# Notebook Summary
**Goal:** 
Apply anomaly detection using Prophet for Betacom Data. 

For a column of interest, e.g. **peak_upload_speed** from Customer-DFW, we use past upload data to make prediction for a future data point, and detect whether the actual data falls outside prediction upperbond or lowerbond. In the end, graphs for labeled Anomalies will be plot.



**Prophet Algorithm Documentation:**

Link: https://facebook.github.io/prophet/docs/quick_start.html



**Input 3 Datasets:** 
- Gyan-Database: core_stats (RAN data)
- Gyan-Database: randomized core_stats
- Prometheus Database: **discard** now due to low data quality

**Output:**
1. Anomaly graphs generate for each column.
2. Prediction for featured Dataframe




**Notebook Outline:**
1. Functions using Prophet

 * fit_predict_model:
     - Build a Prophet Model
     - Fit the model
     - Make prediction 
 * detect_anomalies: 

2. Retrieve Data from CORE_stats customer data
3. Retrieve Data from CORE_stats randomized Data
4. Apply prediction and anomaly labeling for multiple columns and save graphs

## Prophet Functions

In [1]:
from prophet import Prophet


def fit_predict_model(dataframe, interval_width=0.99, changepoint_range=0.8):
    '''
        Input: 

        Output: a forecasted dataframe includes

    '''

    m = Prophet(daily_seasonality=True, yearly_seasonality=True, weekly_seasonality=True,
                seasonality_mode='multiplicative',
                interval_width=interval_width,
                changepoint_range=changepoint_range)
    m = m.fit(dataframe)
    forecast = m.predict(dataframe)
    forecast['fact'] = dataframe['y'].reset_index(drop=True)
    return forecast

def detect_anomalies(forecast):
    '''
    What it does:  based on rule: label anomaly data point based on whether the actual data is greater than the upper bond of prediction or smaller than the lower bond of the prediction.

    Input: forecast dataframe from Prophet model.
    Output: forecast dataframe with anomlies labeled. 

    '''
    forecasted = forecast[['ds', 'trend', 'yhat',
                           'yhat_lower', 'yhat_upper', 'fact']].copy()

····················

Task directions
In the notebook summary, why is the Prometheus Database discarded?

····················

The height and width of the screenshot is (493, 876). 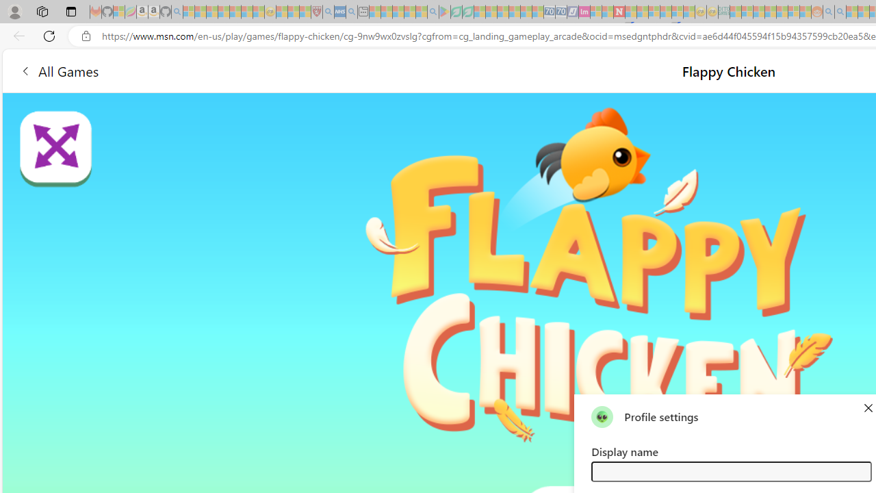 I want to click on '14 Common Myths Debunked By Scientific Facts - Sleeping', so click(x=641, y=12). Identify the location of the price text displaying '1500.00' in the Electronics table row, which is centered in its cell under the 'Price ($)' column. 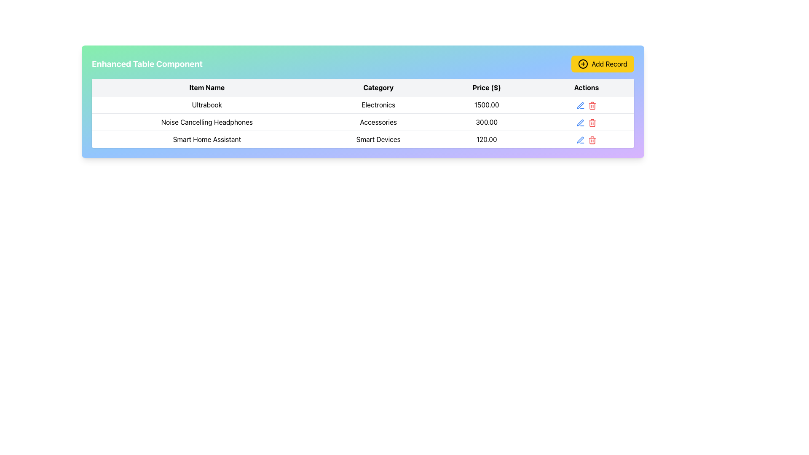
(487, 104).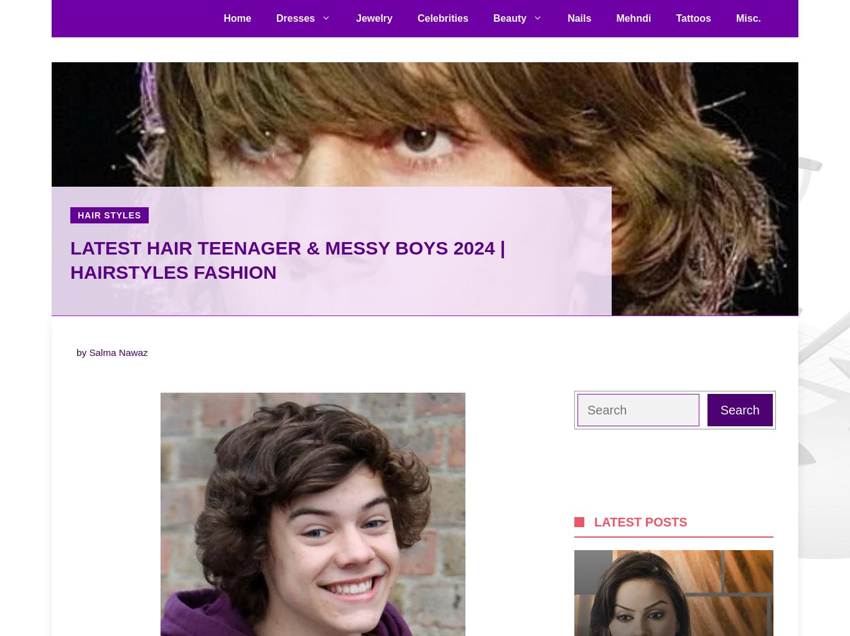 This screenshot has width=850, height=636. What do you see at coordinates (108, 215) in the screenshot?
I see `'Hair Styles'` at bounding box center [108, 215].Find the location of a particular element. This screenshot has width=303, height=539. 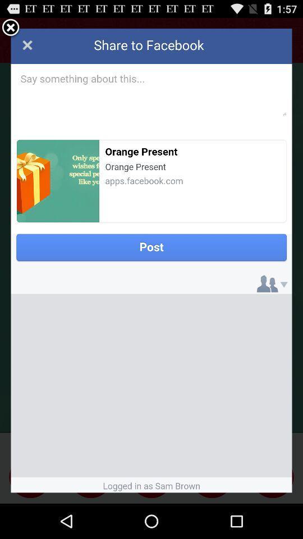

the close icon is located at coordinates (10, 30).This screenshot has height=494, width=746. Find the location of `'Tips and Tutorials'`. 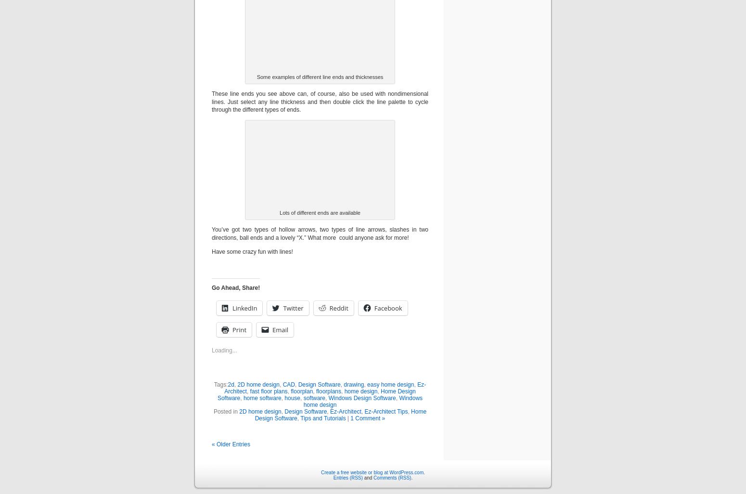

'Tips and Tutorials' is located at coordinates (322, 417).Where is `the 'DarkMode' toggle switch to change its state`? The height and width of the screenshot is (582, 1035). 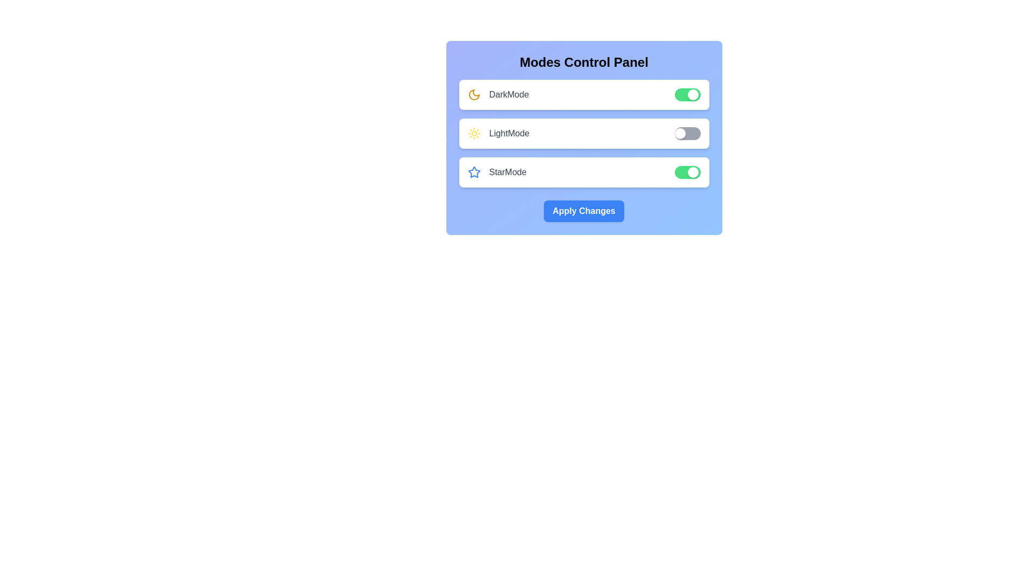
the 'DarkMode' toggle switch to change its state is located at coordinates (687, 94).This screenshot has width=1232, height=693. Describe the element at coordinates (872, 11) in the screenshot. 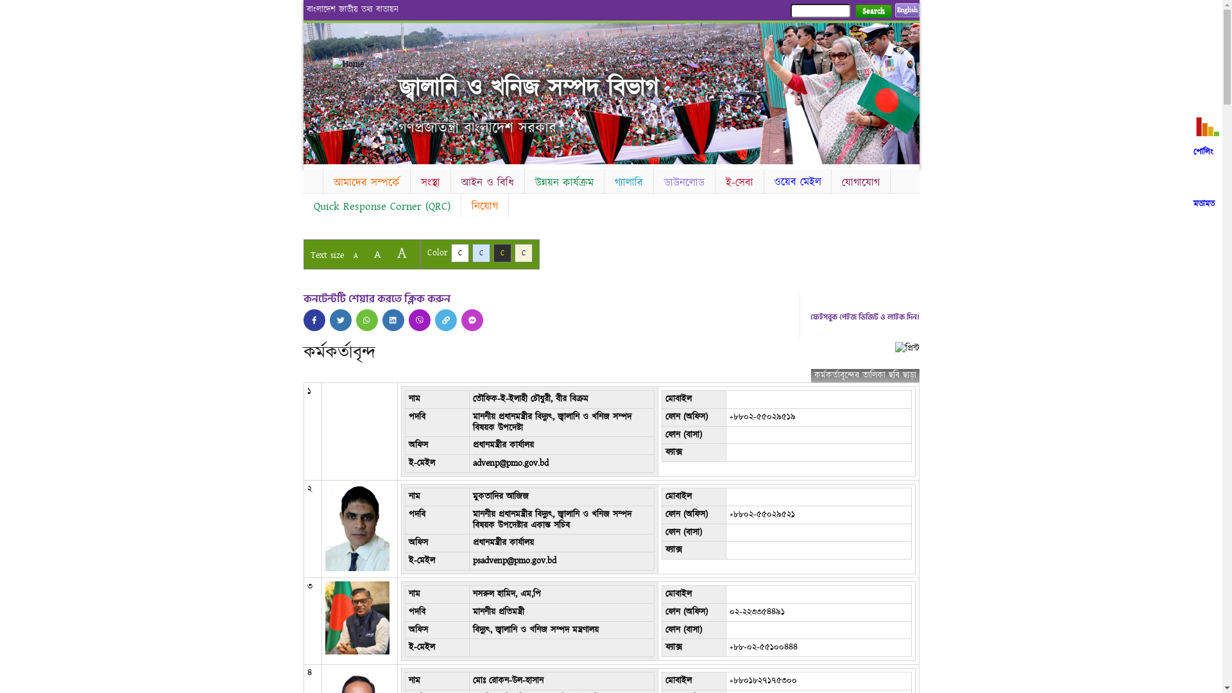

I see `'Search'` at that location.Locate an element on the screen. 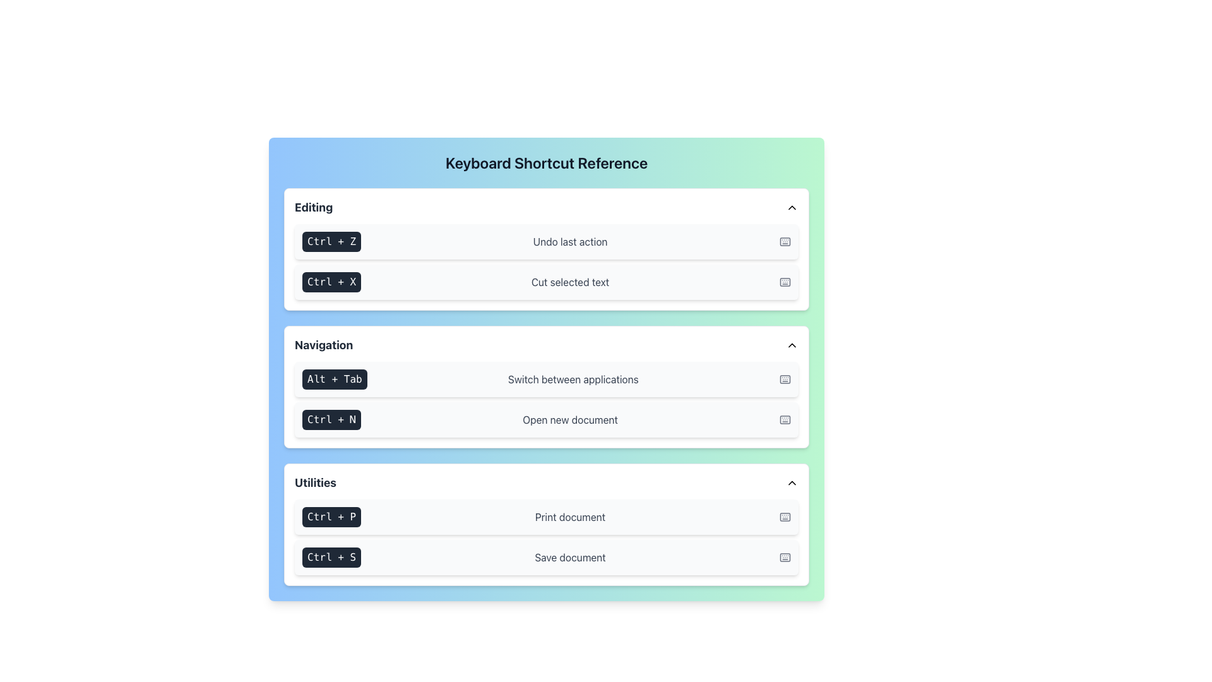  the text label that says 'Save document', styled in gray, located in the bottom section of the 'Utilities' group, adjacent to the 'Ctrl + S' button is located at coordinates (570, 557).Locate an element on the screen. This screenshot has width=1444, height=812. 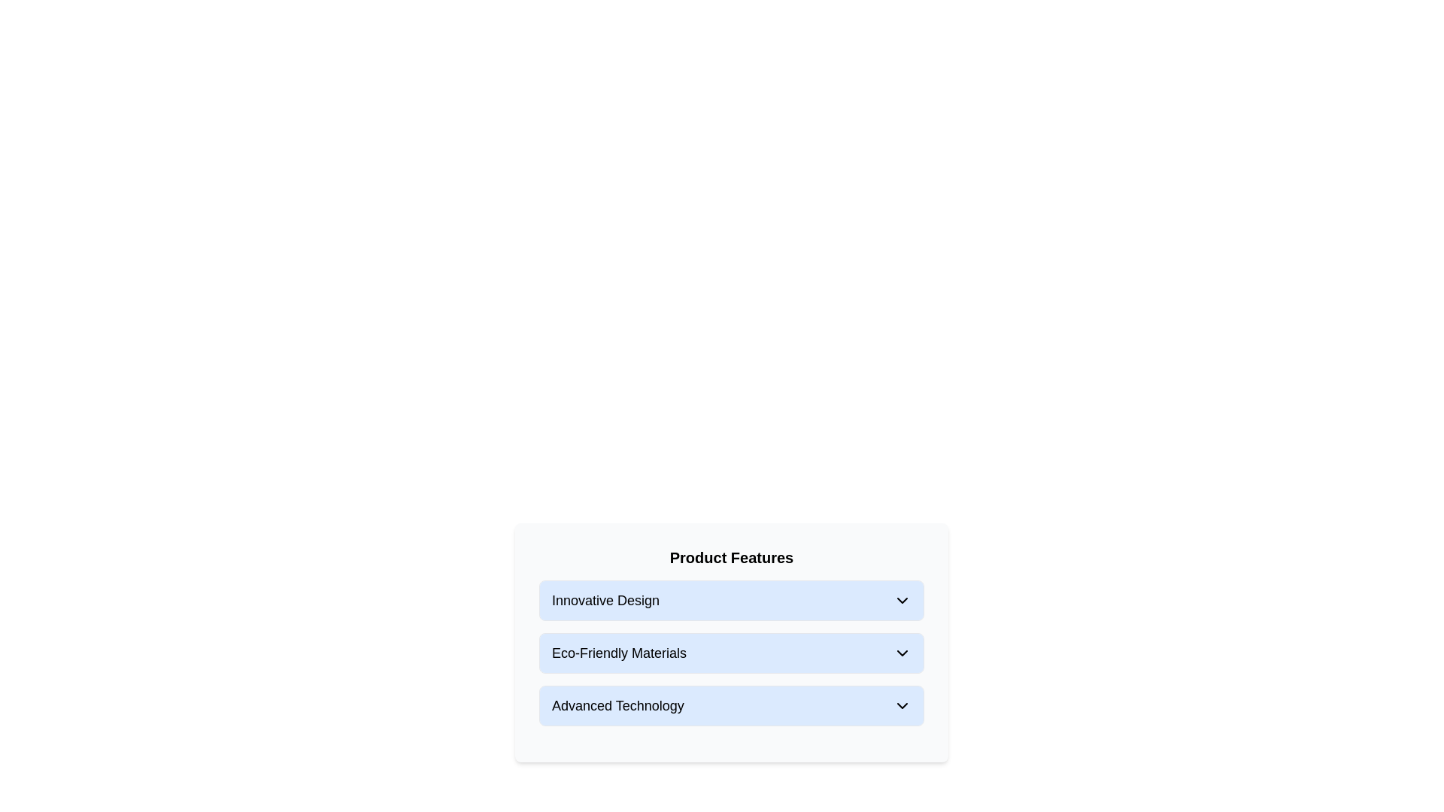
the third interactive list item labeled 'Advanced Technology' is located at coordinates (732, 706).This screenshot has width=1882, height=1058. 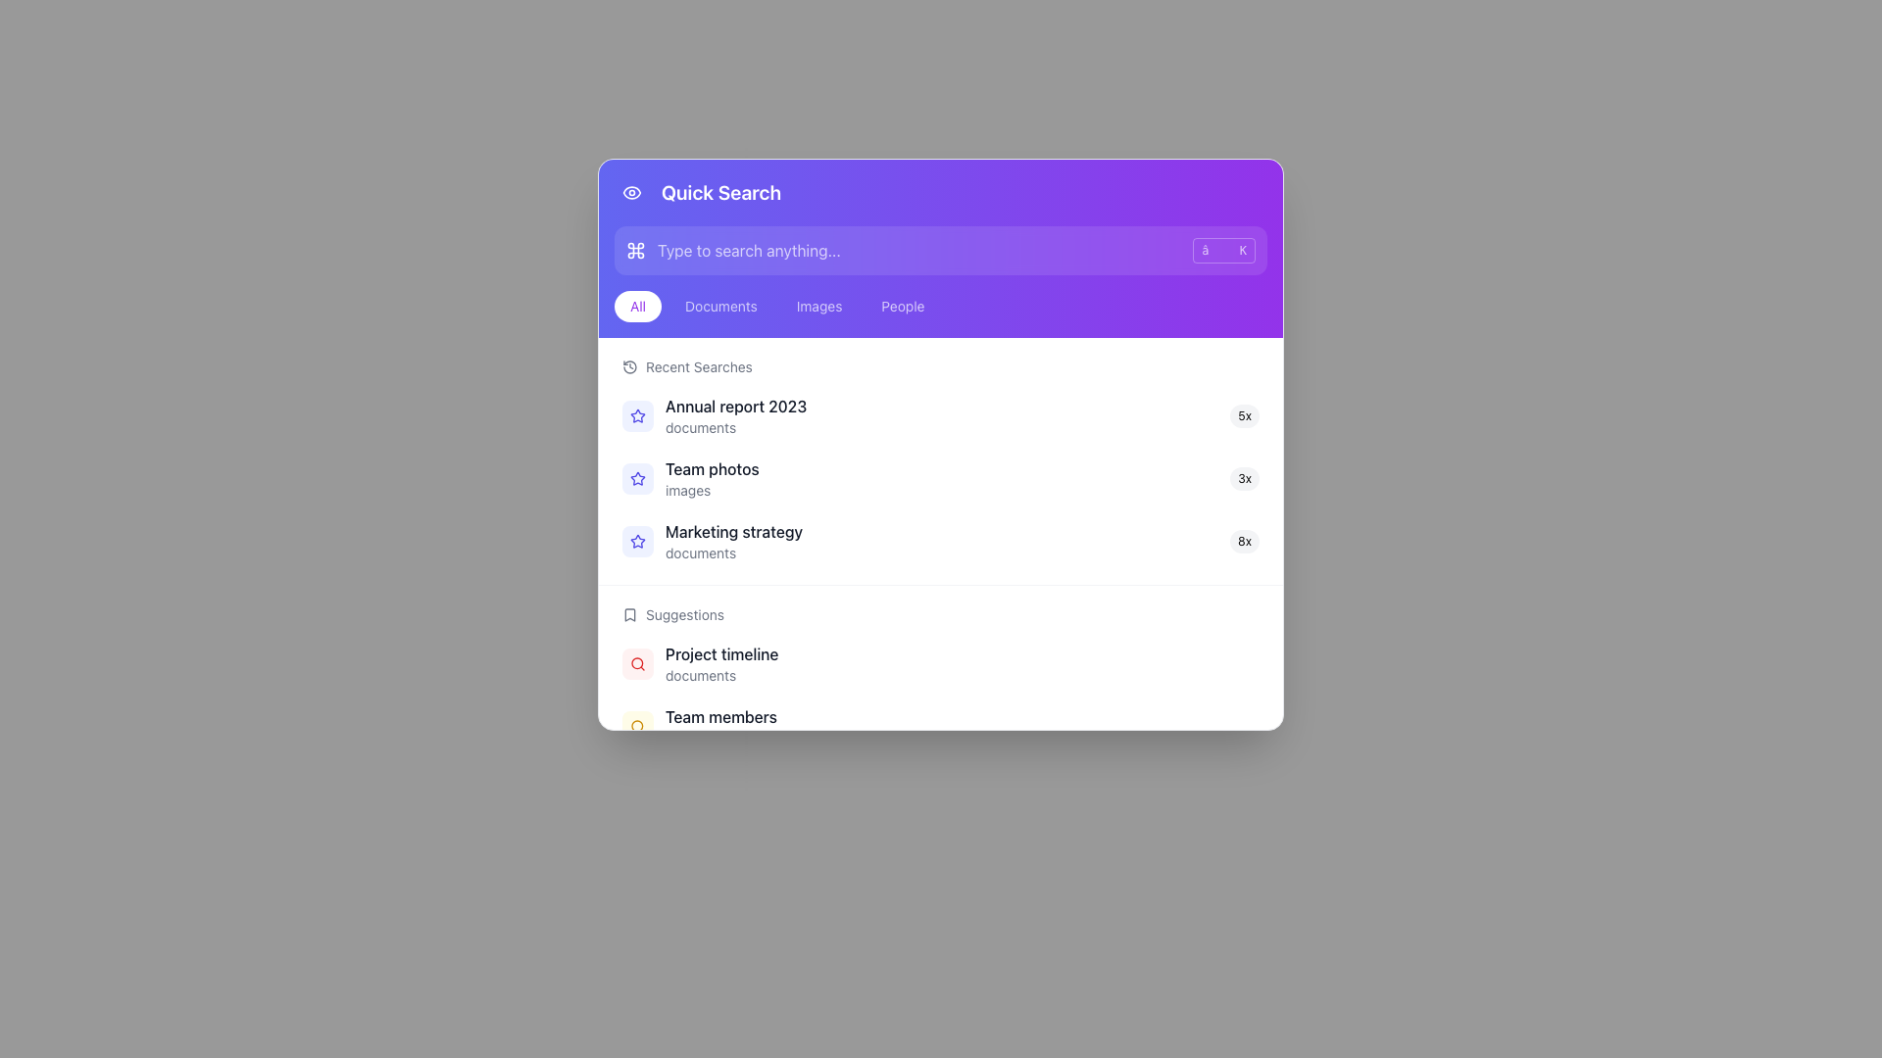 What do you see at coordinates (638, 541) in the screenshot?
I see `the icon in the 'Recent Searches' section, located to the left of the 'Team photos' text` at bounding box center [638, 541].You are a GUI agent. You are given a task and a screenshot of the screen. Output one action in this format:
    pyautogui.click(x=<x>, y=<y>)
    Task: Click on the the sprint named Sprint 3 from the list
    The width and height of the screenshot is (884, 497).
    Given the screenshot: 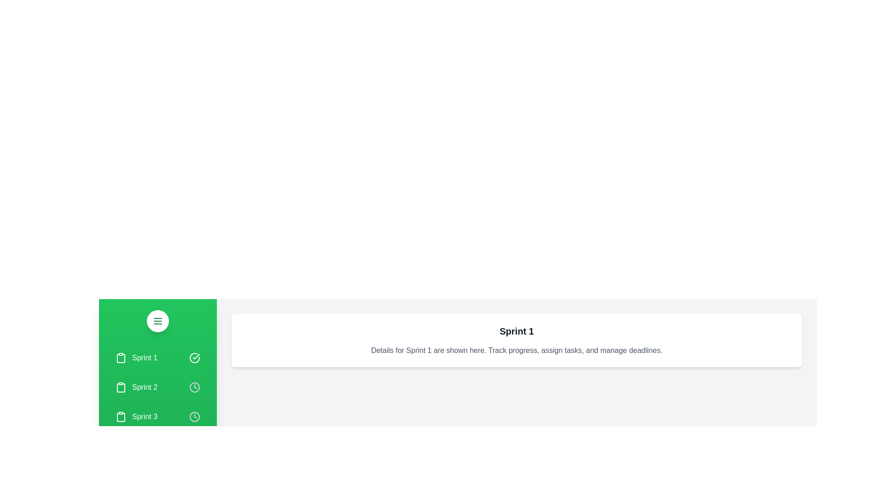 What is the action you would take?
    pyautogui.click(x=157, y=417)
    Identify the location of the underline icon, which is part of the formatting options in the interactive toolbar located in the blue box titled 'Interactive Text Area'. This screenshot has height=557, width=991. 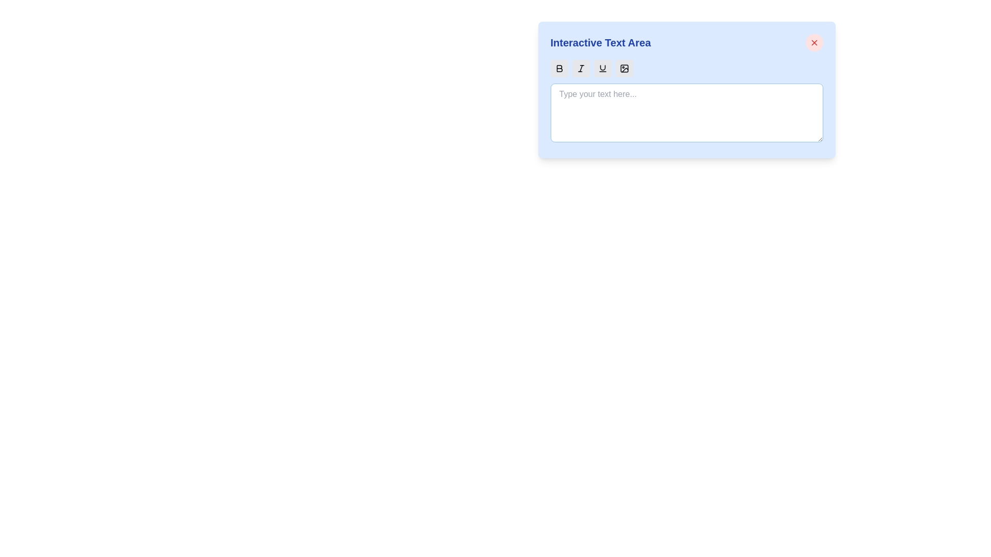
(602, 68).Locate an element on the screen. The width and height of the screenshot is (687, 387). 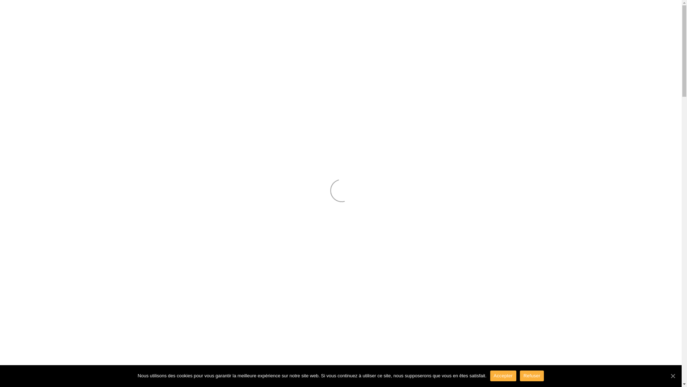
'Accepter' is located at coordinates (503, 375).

····················

The answer
It is discarded because of low data quality.